PARAMUS, NJ—Retail vacancy rates in New Jersey were stable at just over six percent for the first half of 2015 vs. the end of 2014, according to Chuck Lanyard, president of The Goldstein Group, which conducts the survey of 22 retail corridors in Northern and Central New Jersey.
The survey, the most extensive retail vacancy report for New Jersey, covers more than 4,250 properties and more than 100 million square feet of retail space. The retail vacancy rate is at 6.2 percent after the first half of 2015. Retailers – both existing and new, coming to New Jersey for the first time – continue to lease retail space at a steady pace.
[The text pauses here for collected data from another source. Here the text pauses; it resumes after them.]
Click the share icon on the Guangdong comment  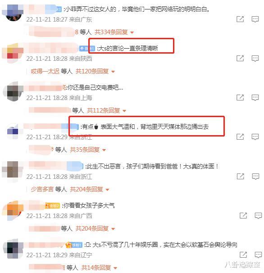click(x=240, y=19)
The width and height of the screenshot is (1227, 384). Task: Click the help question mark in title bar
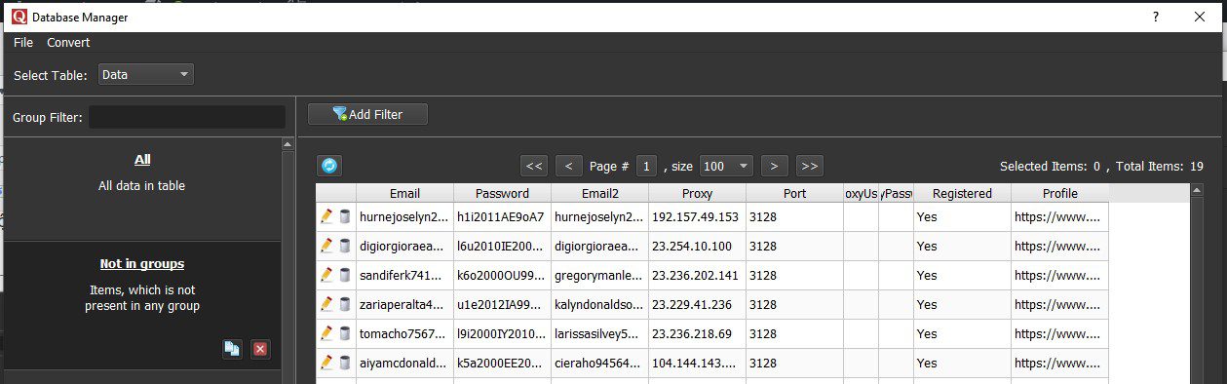1155,17
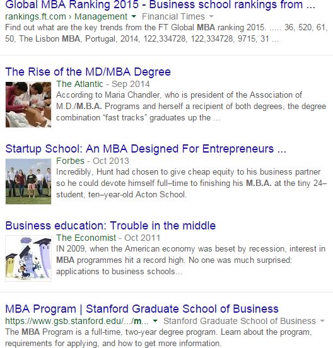The height and width of the screenshot is (348, 333).
Task: Click The Economist cartoon thumbnail
Action: point(28,258)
New Jersey is still doing better in filling retail spaces, compared to the rest of the United States, where vacancies still average closer to 10 percent nationwide.
“With very little change in the vacancy rate for the past year, the 6.2 percent level is a welcome consistency,” says Chuck Lanyard, president of The Goldstein Group. “Compared to the last recession when rates were close to 8-10 percent, and a lot more volatile, now the outlook continues to be promising.”
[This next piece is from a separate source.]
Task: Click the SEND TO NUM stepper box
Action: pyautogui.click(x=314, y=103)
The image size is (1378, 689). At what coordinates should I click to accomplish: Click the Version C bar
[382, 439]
“The good part is that we haven't had a lot of vacancies becoming available, even with the A&P situation,” Lanyard tells GlobeSt.com exclusively, referring to the big grocery chain's bankruptcy filing and massive liquidation of store locations. “The report is really reflecting that even when we have vacancies in a lot of major locations like Route 4 and Route 17, empty big boxes will be redeveloped. Space is being gobbled up. There will always be that space that's less desirable, but quality spaces are getting leased at higher rental numbers.”
Market power has evened out, too, says Lanyard.
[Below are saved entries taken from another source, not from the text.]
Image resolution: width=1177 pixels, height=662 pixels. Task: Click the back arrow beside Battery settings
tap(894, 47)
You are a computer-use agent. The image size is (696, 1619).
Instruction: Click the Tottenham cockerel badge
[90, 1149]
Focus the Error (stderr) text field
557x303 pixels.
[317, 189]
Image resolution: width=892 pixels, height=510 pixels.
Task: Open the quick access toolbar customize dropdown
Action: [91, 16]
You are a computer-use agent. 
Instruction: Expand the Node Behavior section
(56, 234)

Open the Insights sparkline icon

“Landlords don't have to give as much away on the concession side of the deal, spaces being leased up at brisk enough pace, they are cutting strong and fair rental deals, but they don't have to go that extra mile as much,” he says. “That's compared with three or four years ago when the landlord really had to make a reach for that deal.”
Retailers are cutting down on store sizes, and increasing the amount of direct shipping to customers' homes. But even as smaller spaces are becoming popular for retail sites, Lanyard says, “In strong markets like Paramus, spaces under 10,000 square feet are leasing in the high $30 to mid-$40 per square foot range.”
Dropping gasoline prices have made consumers more willing to go shopping, Lanyard says. “People are going out shopping and they are not looking at the gas prices as much as they used to,” he says. “Internet sales will continue to increase, but people still want to kick the tires.”
Strongest & Weakest Submarkets
The strongest retail markets with the lowest availability rates include: Route 17 – Rochelle Park-Rutherford (1.8 percent); Route 46 – Totowa-Fairfield (2.1 percent); Route 17 – Ramsey-Mahwah (2.8 percent); Route 1 – Woodbridge-Edison (3.4 percent); Route 35 – Hazlet-Middletown (4.3 percent)
Markets with the highest vacancy rates include: Route 10 – Morris Plains-Ledgewood (12.5 percent); Route 17 – Paramus (11.4 percent); Route 18 – East Brunswick (10.6 percent); Route 9 – Sayreville-Howell (8 percent); Route 70 – Brick (7.7 percent)
“Although leasing activity has not been as robust as it once was, we are still seeing a continuous improvement in the marketplace year after year,” says Lanyard. “Retailers are still cautious as many continue to close underperforming locations throughout the state. However, retailers are continuing to expand, and fortunately, retail is still going strong in the Garden State.”